• Aim of the exercise
What is wanted is an exact copy of all the entries.

• Entries shown
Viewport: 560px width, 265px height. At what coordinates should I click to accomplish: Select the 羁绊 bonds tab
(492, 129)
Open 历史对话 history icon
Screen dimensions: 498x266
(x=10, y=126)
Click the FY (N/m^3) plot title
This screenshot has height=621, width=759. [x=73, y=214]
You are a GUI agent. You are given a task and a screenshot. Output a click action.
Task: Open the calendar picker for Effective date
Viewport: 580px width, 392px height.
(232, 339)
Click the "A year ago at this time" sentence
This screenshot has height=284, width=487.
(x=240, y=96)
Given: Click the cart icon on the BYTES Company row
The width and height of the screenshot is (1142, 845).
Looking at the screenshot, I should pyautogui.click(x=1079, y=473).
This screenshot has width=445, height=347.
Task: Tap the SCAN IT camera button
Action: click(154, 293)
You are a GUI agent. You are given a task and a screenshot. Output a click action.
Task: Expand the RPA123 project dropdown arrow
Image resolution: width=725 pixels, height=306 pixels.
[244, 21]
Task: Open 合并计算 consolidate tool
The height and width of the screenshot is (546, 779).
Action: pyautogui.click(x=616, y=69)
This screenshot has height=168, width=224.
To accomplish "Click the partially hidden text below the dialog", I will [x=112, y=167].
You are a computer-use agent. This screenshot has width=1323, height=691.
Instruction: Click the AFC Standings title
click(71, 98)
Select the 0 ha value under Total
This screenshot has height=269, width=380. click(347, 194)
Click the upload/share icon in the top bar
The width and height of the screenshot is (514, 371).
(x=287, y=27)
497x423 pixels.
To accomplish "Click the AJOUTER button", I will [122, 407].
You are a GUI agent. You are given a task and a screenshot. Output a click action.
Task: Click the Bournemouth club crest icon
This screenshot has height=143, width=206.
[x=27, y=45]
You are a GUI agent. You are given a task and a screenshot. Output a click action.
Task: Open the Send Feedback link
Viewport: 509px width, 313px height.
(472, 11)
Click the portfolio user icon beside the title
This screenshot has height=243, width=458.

• Answer area
Viewport: 560px width, 265px height. At what coordinates should I click to accomplish: Select the 羁绊 bonds tab
(492, 129)
Open 历史对话 history icon
Screen dimensions: 498x266
(x=10, y=126)
Click the FY (N/m^3) plot title
This screenshot has height=621, width=759. [x=73, y=214]
You are a GUI agent. You are given a task and a screenshot. Output a click action.
Task: Open the calendar picker for Effective date
Viewport: 580px width, 392px height.
(232, 339)
Click the "A year ago at this time" sentence
This screenshot has height=284, width=487.
(x=240, y=96)
Given: Click the cart icon on the BYTES Company row
The width and height of the screenshot is (1142, 845).
Looking at the screenshot, I should pyautogui.click(x=1079, y=473).
This screenshot has width=445, height=347.
Task: Tap the SCAN IT camera button
Action: click(154, 293)
You are a GUI agent. You are given a task and a screenshot. Output a click action.
Task: Expand the RPA123 project dropdown arrow
Image resolution: width=725 pixels, height=306 pixels.
[244, 21]
Task: Open 合并计算 consolidate tool
The height and width of the screenshot is (546, 779).
Action: pyautogui.click(x=616, y=69)
This screenshot has height=168, width=224.
To accomplish "Click the partially hidden text below the dialog", I will [x=112, y=167].
You are a computer-use agent. This screenshot has width=1323, height=691.
Instruction: Click the AFC Standings title
click(71, 98)
Select the 0 ha value under Total
This screenshot has height=269, width=380. click(347, 194)
Click the upload/share icon in the top bar
The width and height of the screenshot is (514, 371).
(x=287, y=27)
497x423 pixels.
To accomplish "Click the AJOUTER button", I will [122, 407].
You are a GUI agent. You are given a task and a screenshot. Output a click action.
Task: Click the Bournemouth club crest icon
This screenshot has height=143, width=206.
[x=27, y=45]
You are a GUI agent. You are given a task and a screenshot. Output a click action.
Task: Open the Send Feedback link
Viewport: 509px width, 313px height.
(472, 11)
Click the portfolio user icon beside the title
This screenshot has height=243, width=458.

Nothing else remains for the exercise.